TO BE DONE:
Could you lay out the entries from the line with "Click the description" through the line with "will tap(233, 114)." as a two-column CSV with the headers instruction and action, one row per entry? Put each entry's text and its answer in their own quoted fields, turning any line breaks into spaces.

— Start of GIVEN ENTRIES —

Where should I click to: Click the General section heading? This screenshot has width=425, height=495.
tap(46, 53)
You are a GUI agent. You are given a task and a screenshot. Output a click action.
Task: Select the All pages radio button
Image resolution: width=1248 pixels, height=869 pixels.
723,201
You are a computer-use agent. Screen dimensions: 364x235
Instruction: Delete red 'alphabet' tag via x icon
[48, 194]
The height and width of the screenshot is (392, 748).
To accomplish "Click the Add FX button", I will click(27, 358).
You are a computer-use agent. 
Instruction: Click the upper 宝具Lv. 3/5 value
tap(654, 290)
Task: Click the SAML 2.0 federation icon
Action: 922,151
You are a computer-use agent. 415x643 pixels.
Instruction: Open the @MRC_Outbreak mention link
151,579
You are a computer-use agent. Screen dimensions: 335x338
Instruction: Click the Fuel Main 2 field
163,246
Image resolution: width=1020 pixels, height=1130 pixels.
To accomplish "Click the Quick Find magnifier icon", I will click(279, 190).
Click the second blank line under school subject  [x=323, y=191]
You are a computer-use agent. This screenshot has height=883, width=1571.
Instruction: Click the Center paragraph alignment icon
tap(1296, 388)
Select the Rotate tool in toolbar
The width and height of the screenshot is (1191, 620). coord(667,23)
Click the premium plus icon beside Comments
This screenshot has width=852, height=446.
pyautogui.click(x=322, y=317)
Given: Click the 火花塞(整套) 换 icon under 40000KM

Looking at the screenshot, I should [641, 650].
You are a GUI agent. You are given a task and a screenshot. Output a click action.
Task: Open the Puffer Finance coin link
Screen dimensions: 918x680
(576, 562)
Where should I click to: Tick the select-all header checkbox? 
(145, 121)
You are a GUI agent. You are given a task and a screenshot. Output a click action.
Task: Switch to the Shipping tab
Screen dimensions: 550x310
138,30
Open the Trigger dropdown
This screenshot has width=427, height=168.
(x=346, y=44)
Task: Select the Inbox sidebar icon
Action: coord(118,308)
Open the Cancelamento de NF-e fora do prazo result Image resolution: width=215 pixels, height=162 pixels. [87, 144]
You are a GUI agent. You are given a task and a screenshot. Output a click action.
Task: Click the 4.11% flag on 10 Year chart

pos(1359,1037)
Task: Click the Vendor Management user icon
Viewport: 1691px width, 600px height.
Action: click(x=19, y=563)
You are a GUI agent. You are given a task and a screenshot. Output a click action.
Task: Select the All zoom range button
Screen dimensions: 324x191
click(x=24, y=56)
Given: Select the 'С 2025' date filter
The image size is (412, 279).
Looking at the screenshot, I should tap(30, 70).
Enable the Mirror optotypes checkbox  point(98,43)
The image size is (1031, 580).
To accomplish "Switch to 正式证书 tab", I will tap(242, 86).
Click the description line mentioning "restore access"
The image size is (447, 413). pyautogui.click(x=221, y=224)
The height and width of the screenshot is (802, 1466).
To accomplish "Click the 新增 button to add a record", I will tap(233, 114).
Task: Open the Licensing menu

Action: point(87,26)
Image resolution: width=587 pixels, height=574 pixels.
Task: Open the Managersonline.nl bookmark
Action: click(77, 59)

— End of GIVEN ENTRIES —

TASK ANSWER:
instruction,action
"Click the description line mentioning ""restore access""","The image size is (447, 413). pyautogui.click(x=221, y=224)"
"The height and width of the screenshot is (802, 1466). To accomplish ""Click the 新增 button to add a record"",","I will tap(233, 114)."